The following contains minor spoilers for episode ten of 'Star Trek: Prodigy.'
One thing that’s become increasingly common among genre shows is the idea of the “mid-season finale,” where a program goes on hiatus for a bit, but not before shaking things up for the rest of the year. Even children’s shows like Star Trek: Prodigy can’t escape from this phenomenon, as the Paramount+ cartoon takes a break (again) after a huge two-parter with big changes for the characters and central conflict.
The first season has so far been a long chase between the escaped prisoners aboard the USS Protostar and their former captor, the Diviner. Last week’s cliffhanger forced the crew to surrender their ship to the Diviner in exchange for the lives of their fellow prisoners from the prison colony Tars Lamora, leaving them stranded on the Diviner’s sabotaged ship, the REV-12. But it turned out that our erstwhile teens had a plan to take their ship back, and this week’s installment sees that plan come to fruition. It’s an enjoyable, though largely unsurprising, adventure.

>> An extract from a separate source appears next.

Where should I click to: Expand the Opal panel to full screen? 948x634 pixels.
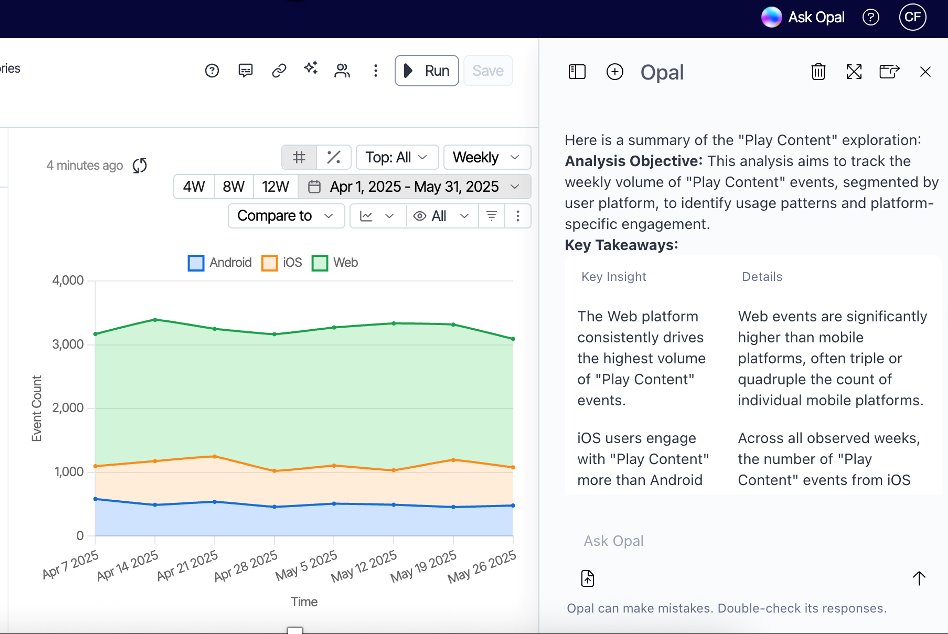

Where the show upends things is when it comes to our villain, whose mission is finally revealed to his daughter Gwyn and thus, the audience. And yes, it involves time travel. Most interesting of all is that the Diviner’s storyline is backburnered if not completely scuttled now, with the Protostar crew instead focused on getting to the Federation. And it was intended that way all along — these episodes were written over two years ago, before the pandemic started. In fact, showrunners Kevin and Dan Hageman revealed this week in an interview with Engadget that they just wrote episodes 39 and 40. That would be the end of season two, which was only announced back in November.
The long lead time is due to the lengthy animation process, though it also has the knock-on effect of making the show unresponsive to fan concerns, which is exactly how the Hagemans prefer it. The lengthy production time keeps them beholden to the writer’s room and not a vocal online minority, a phenomenon that has derailed other franchises (most notably Star Wars). For the Hagemans, their most important audience is kids, but not in a way that talks down to children. The decision to set the series so far from explored Federation space is part of keeping it accessible to newcomers, while also freeing it from any constraints imposed by any of the concurrently running Trek programs on Paramount+ like Picard.
But even as it remains kid friendly, the Hagemans told Engadget that they want to create the kind of moments that “[stick] to your bones,” like seeing “ET dead on the table.” They want the show to have an impact, and this week’s scene with Zero is hopefully one of those.
Another inspiration for this season of Prodigy comes from a less sci-fi, more action-oriented source: the 1993 film The Fugitive. Not so much in the idea that we’ll see a lot of train explosions, but more in the sense that there’s no real villain in the central conflict. The plot arc will involve Starfleet trying to get the Protostar back, and the kids having to keep it away due to what happened in this week’s episode. It’s just two well-meaning groups with different goals, something I’ve personally noticed in a lot of media lately and a premise that the Hagemans believe it’s important for kids to see.
It’s also important to them to see the kids grow and adapt to their situation, especially as they’re being tasked with situations that even Starfleet-trained officers would struggle with: “You see kids dealing with a lot of emotions; a lot of things are coming at them, and there’s times when you feel crippled, and that’s something you see in adolescence.” We’ve already seen some significant character growth for Rok-Tahk, and the Hagemans promise that the characters will age for whatever number of seasons the show gets. And even Murf gets a plot arc, one that “is not about what Murf is … more like where does Murf go; what does Murf become?”
Murf fans only have to wait for the next 10 episodes, at least. The rest of the season will see the crew finding out what the Diviner did to their ship, and how it puts the Federation out of reach. I’ve previously noted how the series showcases its technology by focusing on the have-nots, something on display this week as the prisoners of Tars Lamora finally get access to the universal translator tech that so impressed the Protostar crew early on. And, while the ship has seemed a bit overpowered compared to the other 24th century tech we’ve seen in other shows, the Hagemans promise it will still be limited in some ways, and the ship won’t be “zapping around at their will.” 2383 technology may have proved life-changing for Prodigy’s crew, but going forward the program can now showcase how it can also be fun.